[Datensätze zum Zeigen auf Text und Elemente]
^^^^
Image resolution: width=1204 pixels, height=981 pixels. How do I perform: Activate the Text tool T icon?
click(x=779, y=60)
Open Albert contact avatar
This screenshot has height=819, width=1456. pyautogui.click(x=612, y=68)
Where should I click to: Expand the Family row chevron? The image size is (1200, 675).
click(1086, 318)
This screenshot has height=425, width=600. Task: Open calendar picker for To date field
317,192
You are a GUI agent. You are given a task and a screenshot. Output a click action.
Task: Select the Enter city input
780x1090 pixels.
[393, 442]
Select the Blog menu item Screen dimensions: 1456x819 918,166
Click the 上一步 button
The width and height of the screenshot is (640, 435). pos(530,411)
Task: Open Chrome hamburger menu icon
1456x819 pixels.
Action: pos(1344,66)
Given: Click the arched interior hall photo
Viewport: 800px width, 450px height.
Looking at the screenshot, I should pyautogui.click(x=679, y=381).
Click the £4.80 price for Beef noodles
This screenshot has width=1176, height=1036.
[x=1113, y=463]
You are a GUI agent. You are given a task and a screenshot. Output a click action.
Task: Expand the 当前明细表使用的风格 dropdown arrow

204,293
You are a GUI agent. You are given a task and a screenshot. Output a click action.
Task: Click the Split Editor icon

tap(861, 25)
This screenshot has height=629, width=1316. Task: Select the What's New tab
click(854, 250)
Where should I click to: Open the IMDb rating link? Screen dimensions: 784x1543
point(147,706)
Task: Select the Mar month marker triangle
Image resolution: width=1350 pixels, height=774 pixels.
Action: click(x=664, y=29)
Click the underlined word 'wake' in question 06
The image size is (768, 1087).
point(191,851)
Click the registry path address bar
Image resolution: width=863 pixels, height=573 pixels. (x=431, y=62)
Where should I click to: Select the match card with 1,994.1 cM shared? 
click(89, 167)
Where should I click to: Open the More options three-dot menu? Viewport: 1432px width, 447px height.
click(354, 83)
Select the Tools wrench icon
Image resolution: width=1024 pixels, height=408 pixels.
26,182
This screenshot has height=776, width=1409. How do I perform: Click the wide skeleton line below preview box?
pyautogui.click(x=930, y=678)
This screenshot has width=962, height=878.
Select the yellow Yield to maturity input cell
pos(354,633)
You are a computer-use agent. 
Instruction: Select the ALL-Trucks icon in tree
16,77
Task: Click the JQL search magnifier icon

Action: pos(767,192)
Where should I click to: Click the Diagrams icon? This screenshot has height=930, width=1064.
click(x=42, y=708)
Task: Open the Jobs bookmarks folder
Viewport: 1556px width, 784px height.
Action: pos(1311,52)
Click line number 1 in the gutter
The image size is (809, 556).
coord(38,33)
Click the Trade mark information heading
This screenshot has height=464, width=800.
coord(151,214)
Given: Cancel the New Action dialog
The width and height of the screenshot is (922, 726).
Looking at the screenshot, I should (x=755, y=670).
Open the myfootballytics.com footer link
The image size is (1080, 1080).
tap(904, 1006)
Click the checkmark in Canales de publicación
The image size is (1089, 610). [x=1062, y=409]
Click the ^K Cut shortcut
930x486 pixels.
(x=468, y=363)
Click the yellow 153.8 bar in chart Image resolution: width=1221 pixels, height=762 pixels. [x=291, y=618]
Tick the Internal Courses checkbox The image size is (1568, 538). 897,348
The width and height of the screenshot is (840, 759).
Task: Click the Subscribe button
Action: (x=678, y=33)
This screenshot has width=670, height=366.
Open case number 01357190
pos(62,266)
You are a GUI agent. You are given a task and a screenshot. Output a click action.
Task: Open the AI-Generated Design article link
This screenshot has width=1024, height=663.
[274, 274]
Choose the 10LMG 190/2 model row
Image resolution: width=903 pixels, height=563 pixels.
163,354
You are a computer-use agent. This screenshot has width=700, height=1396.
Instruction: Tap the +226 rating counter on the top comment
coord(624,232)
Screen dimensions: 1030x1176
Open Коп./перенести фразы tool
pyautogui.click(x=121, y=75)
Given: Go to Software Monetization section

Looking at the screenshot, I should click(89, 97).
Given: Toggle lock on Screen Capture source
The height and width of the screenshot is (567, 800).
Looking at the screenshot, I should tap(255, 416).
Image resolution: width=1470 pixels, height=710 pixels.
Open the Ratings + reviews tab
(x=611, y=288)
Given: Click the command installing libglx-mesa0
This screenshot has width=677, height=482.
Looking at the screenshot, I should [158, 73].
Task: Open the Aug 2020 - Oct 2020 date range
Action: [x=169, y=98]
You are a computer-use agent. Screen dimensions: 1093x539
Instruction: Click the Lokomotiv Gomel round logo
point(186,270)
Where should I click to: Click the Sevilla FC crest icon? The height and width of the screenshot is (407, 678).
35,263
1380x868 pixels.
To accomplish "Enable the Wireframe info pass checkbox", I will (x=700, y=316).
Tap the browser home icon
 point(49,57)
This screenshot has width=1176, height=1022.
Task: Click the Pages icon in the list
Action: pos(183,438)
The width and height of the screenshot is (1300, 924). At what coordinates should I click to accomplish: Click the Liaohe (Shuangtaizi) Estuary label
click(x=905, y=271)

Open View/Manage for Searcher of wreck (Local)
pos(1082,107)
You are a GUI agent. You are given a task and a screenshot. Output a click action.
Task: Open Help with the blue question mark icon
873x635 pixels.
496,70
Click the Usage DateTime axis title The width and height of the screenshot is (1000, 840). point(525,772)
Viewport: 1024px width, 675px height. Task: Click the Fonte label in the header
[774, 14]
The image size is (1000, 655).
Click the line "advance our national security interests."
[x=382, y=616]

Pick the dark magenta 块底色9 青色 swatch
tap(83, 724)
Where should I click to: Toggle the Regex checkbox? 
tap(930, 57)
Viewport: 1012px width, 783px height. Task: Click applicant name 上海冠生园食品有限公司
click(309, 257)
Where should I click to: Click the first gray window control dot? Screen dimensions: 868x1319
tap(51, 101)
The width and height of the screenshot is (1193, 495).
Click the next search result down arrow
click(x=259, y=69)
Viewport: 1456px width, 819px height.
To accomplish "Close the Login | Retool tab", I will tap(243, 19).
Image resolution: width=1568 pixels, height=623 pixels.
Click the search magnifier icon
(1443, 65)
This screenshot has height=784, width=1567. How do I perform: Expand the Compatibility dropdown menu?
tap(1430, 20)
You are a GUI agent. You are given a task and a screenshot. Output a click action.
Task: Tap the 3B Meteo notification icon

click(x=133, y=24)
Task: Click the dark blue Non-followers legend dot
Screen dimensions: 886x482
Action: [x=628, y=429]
^^^^
Gestellte Aufgabe:
Gib die gesamte Auflistung aktualisiert wieder, wobei jedes „Screen dimensions“ durch „Screen size“ ersetzt wird. Alles Übrige bleibt unverändert.

Antwort:
Image resolution: width=1204 pixels, height=981 pixels. How do I perform: Activate the Text tool T icon?
click(x=779, y=60)
Open Albert contact avatar
This screenshot has height=819, width=1456. pyautogui.click(x=612, y=68)
Where should I click to: Expand the Family row chevron? The image size is (1200, 675).
click(1086, 318)
This screenshot has height=425, width=600. Task: Open calendar picker for To date field
317,192
You are a GUI agent. You are given a task and a screenshot. Output a click action.
Task: Select the Enter city input
780x1090 pixels.
[393, 442]
Select the Blog menu item Screen size: 1456x819 918,166
Click the 上一步 button
The width and height of the screenshot is (640, 435). pos(530,411)
Task: Open Chrome hamburger menu icon
1456x819 pixels.
Action: pos(1344,66)
Given: Click the arched interior hall photo
Viewport: 800px width, 450px height.
Looking at the screenshot, I should pyautogui.click(x=679, y=381).
Click the £4.80 price for Beef noodles
This screenshot has width=1176, height=1036.
[x=1113, y=463]
You are a GUI agent. You are given a task and a screenshot. Output a click action.
Task: Expand the 当前明细表使用的风格 dropdown arrow

204,293
You are a GUI agent. You are given a task and a screenshot. Output a click action.
Task: Click the Split Editor icon

tap(861, 25)
This screenshot has height=629, width=1316. Task: Select the What's New tab
click(854, 250)
Where should I click to: Open the IMDb rating link? Screen size: 784x1543
point(147,706)
Task: Select the Mar month marker triangle
Image resolution: width=1350 pixels, height=774 pixels.
Action: click(x=664, y=29)
Click the underlined word 'wake' in question 06
The image size is (768, 1087).
point(191,851)
Click the registry path address bar
Image resolution: width=863 pixels, height=573 pixels. (x=431, y=62)
Where should I click to: Select the match card with 1,994.1 cM shared? 
click(89, 167)
Where should I click to: Open the More options three-dot menu? Viewport: 1432px width, 447px height.
click(354, 83)
Select the Tools wrench icon
Image resolution: width=1024 pixels, height=408 pixels.
26,182
This screenshot has height=776, width=1409. How do I perform: Click the wide skeleton line below preview box?
pyautogui.click(x=930, y=678)
This screenshot has width=962, height=878.
Select the yellow Yield to maturity input cell
pos(354,633)
You are a computer-use agent. 
Instruction: Select the ALL-Trucks icon in tree
16,77
Task: Click the JQL search magnifier icon

Action: pos(767,192)
Where should I click to: Click the Diagrams icon? This screenshot has height=930, width=1064.
click(x=42, y=708)
Task: Open the Jobs bookmarks folder
Viewport: 1556px width, 784px height.
Action: pos(1311,52)
Click line number 1 in the gutter
The image size is (809, 556).
coord(38,33)
Click the Trade mark information heading
This screenshot has height=464, width=800.
coord(151,214)
Given: Cancel the New Action dialog
The width and height of the screenshot is (922, 726).
Looking at the screenshot, I should (x=755, y=670).
Open the myfootballytics.com footer link
The image size is (1080, 1080).
tap(904, 1006)
Click the checkmark in Canales de publicación
The image size is (1089, 610). [x=1062, y=409]
Click the ^K Cut shortcut
930x486 pixels.
(x=468, y=363)
Click the yellow 153.8 bar in chart Image resolution: width=1221 pixels, height=762 pixels. [x=291, y=618]
Tick the Internal Courses checkbox The image size is (1568, 538). 897,348
The width and height of the screenshot is (840, 759).
Task: Click the Subscribe button
Action: (x=678, y=33)
This screenshot has width=670, height=366.
Open case number 01357190
pos(62,266)
You are a GUI agent. You are given a task and a screenshot. Output a click action.
Task: Open the AI-Generated Design article link
This screenshot has width=1024, height=663.
[274, 274]
Choose the 10LMG 190/2 model row
Image resolution: width=903 pixels, height=563 pixels.
163,354
You are a computer-use agent. This screenshot has width=700, height=1396.
Instruction: Tap the +226 rating counter on the top comment
coord(624,232)
Screen size: 1030x1176
Open Коп./перенести фразы tool
pyautogui.click(x=121, y=75)
Given: Go to Software Monetization section

Looking at the screenshot, I should click(89, 97).
Given: Toggle lock on Screen Capture source
The height and width of the screenshot is (567, 800).
Looking at the screenshot, I should tap(255, 416).
Image resolution: width=1470 pixels, height=710 pixels.
Open the Ratings + reviews tab
(x=611, y=288)
Given: Click the command installing libglx-mesa0
This screenshot has width=677, height=482.
Looking at the screenshot, I should [158, 73].
Task: Open the Aug 2020 - Oct 2020 date range
Action: [x=169, y=98]
You are a computer-use agent. Screen size: 1093x539
Instruction: Click the Lokomotiv Gomel round logo
point(186,270)
Where should I click to: Click the Sevilla FC crest icon? The height and width of the screenshot is (407, 678).
35,263
1380x868 pixels.
To accomplish "Enable the Wireframe info pass checkbox", I will (x=700, y=316).
Tap the browser home icon
 point(49,57)
This screenshot has width=1176, height=1022.
Task: Click the Pages icon in the list
Action: pos(183,438)
The width and height of the screenshot is (1300, 924). At what coordinates should I click to accomplish: Click the Liaohe (Shuangtaizi) Estuary label
click(x=905, y=271)

Open View/Manage for Searcher of wreck (Local)
pos(1082,107)
You are a GUI agent. You are given a task and a screenshot. Output a click action.
Task: Open Help with the blue question mark icon
873x635 pixels.
496,70
Click the Usage DateTime axis title The width and height of the screenshot is (1000, 840). point(525,772)
Viewport: 1024px width, 675px height. Task: Click the Fonte label in the header
[774, 14]
The image size is (1000, 655).
Click the line "advance our national security interests."
[x=382, y=616]

Pick the dark magenta 块底色9 青色 swatch
tap(83, 724)
Where should I click to: Toggle the Regex checkbox? 
tap(930, 57)
Viewport: 1012px width, 783px height. Task: Click applicant name 上海冠生园食品有限公司
click(309, 257)
Where should I click to: Click the first gray window control dot? Screen size: 868x1319
tap(51, 101)
The width and height of the screenshot is (1193, 495).
Click the next search result down arrow
click(x=259, y=69)
Viewport: 1456px width, 819px height.
To accomplish "Close the Login | Retool tab", I will tap(243, 19).
Image resolution: width=1568 pixels, height=623 pixels.
Click the search magnifier icon
(1443, 65)
This screenshot has height=784, width=1567. How do I perform: Expand the Compatibility dropdown menu?
tap(1430, 20)
You are a GUI agent. You are given a task and a screenshot. Output a click action.
Task: Tap the 3B Meteo notification icon

click(x=133, y=24)
Task: Click the dark blue Non-followers legend dot
Screen size: 886x482
Action: [x=628, y=429]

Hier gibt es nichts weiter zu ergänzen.